> Okuma Parçası
Otomotiv yan sanayinin önceliği intermodal
05/02/2016 - 15:51:00
Otomotiv sektörünün ihracat hedeflerine ulaşmasının lojistiğin doğru ve verimli bir şekilde planlanması ve yönetilmesiyle mümkün olduğunu vurgulayan TAYSAD Başkanı Dr. Mehmet Dudaroğlu,“Sanayimizin %95’inin yer aldığı Doğu ve Güney Marmara’da intermodal taşımalar için lojistik altyapısı yetersiz. İhracat açısından limanların çevresindeki kara ve demiryolu ağının zenginleştirilmesi ve özel oto-port limanların desteklenmesi öncelikler arasında olmalıdır” diyor.
Otomotiv endüstrisinde çarklar büyüme için dönerken, yedek parça sektörü de bu hızlı dönüşüme ayak uydurmaya çalışıyor. Otomotiv sektörünün gerçekleştirdiği ihracatla yarattığı katma değer ve en önemlisi sağladığı istihdamla Türkiye ekonomisi içinde önemli bir paya sahip olduğunun altını çizen Taşıt Araçları Yan Sanayicileri Derneği (TAYSAD) Başkanı Dr. Mehmet Dudaroğlu, “Otomotiv endüstrisi, global anlamda dünya ekonomisinin en dinamik ve birçok sektöre yön veren önemli bir lokomotifidir. Bu nedenle otomotiv sektörümüzdeki üretim artışı çarpan etkisi ile diğer sektörlere büyük ölçüde talep yaratmakta ve ülkemize yüksek katma değeri sağlayan sektörlerden biri olmaktadır. Yine katma değer, sağladığı istihdam, ürettiği teknoloji açısından birçok sektörün de gelişimine öncülük etmektedir” diyor. Dudaroğlu, Avrupalı OEM’lerle çalışma tecrübesi, gelişmiş enerji ve iletişim altyapısı, iyi eğitimli ve motivasyonu yüksek kaliteli işgücü, esnek üretim kabiliyeti, yalın üretim ve toplam kalite yönetimi uygulamalarındaki yüksek kalitesi, uluslararası kalite sistemlerine ve teknik mevzuatlara uyumu, güçlü yabancı ortaklarıyla tam entegrasyonu, Ar-Ge çalışmaları, tasarım potansiyeli ve ihracat deneyimlerinin Türk otomotiv tedarik sanayinin gücünü gösterdiğini söylüyor.

> Yönerge
Otomotiv yan sanayiyle ilgili metne dayanarak şu soruları yanıtlayın:
(a) Sanayinin yüzde kaçı Doğu ve Güney Marmara'da yer alıyor?
(b) TAYSAD kısaltmasının açık adı nedir?
(c) Dudaroğlu otomotiv endüstrisini global anlamda dünya ekonomisinin neyi olarak tanımlıyor?

> Verilen Bilgiler
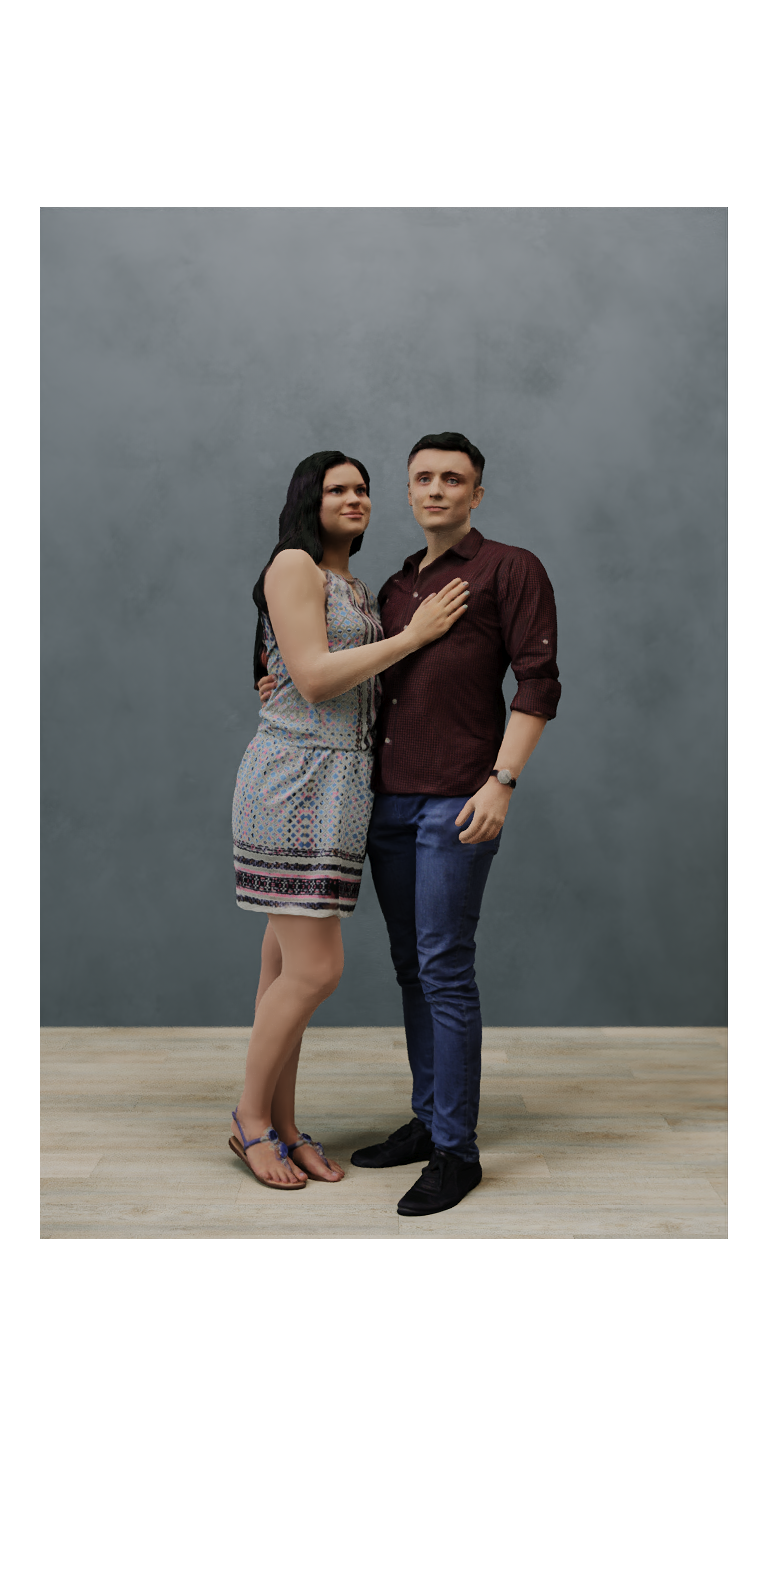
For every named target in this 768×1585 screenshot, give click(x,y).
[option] (384, 723)
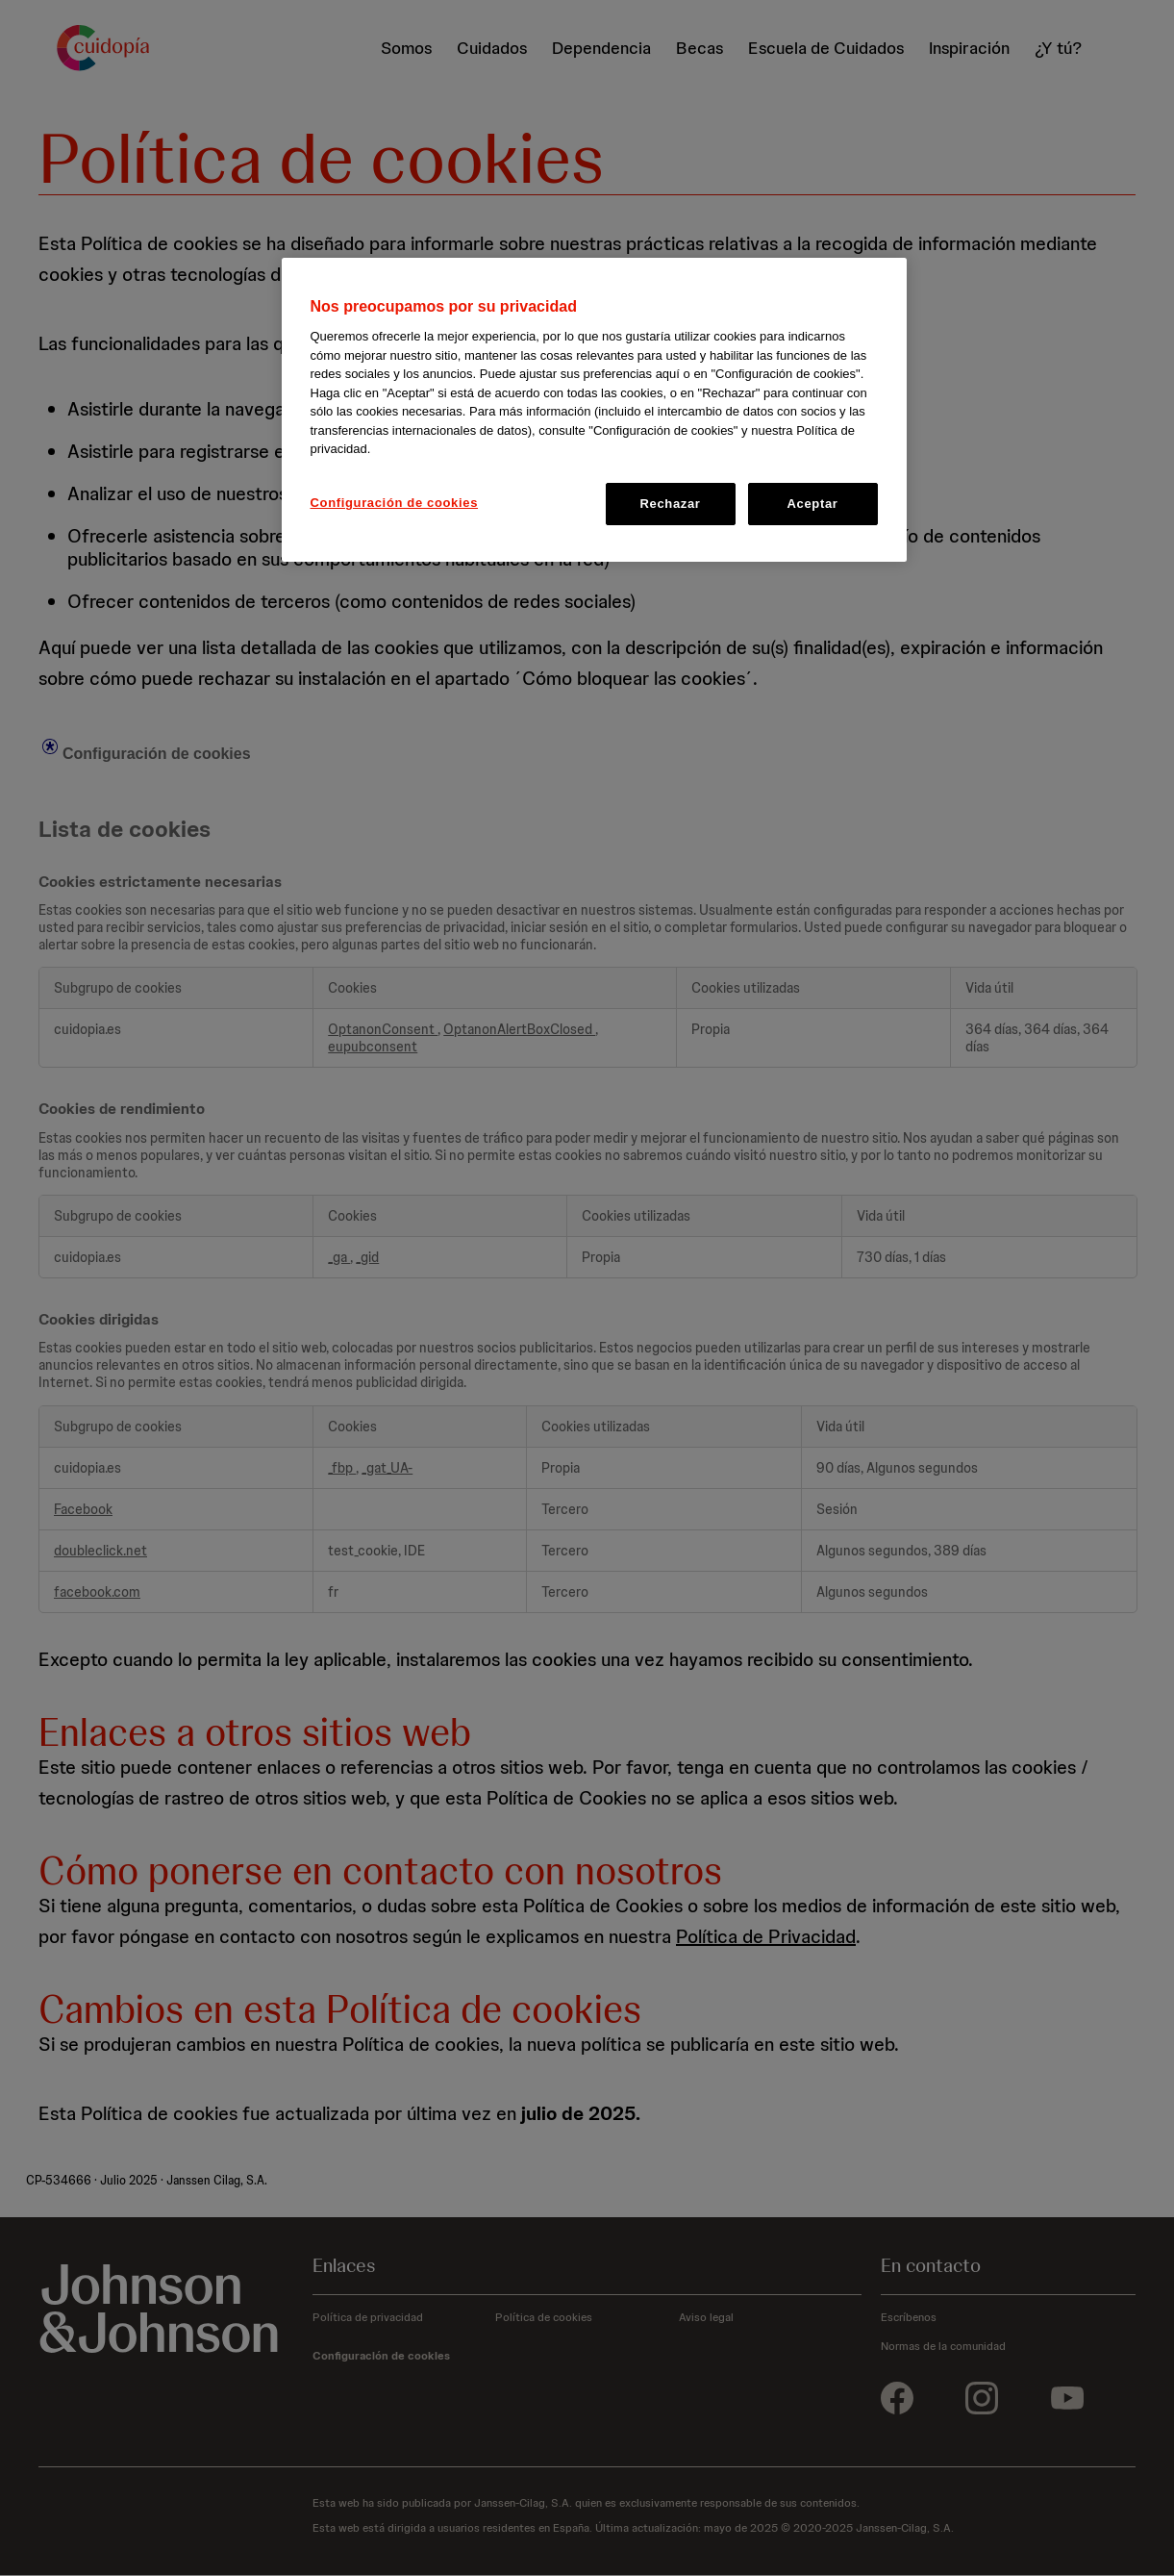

> Çözüm
(a) %95'i.
(b) Taşıt Araçları Yan Sanayicileri Derneği.
(c) Dünya ekonomisinin en dinamik ve birçok sektöre yön veren önemli bir lokomotifi olarak.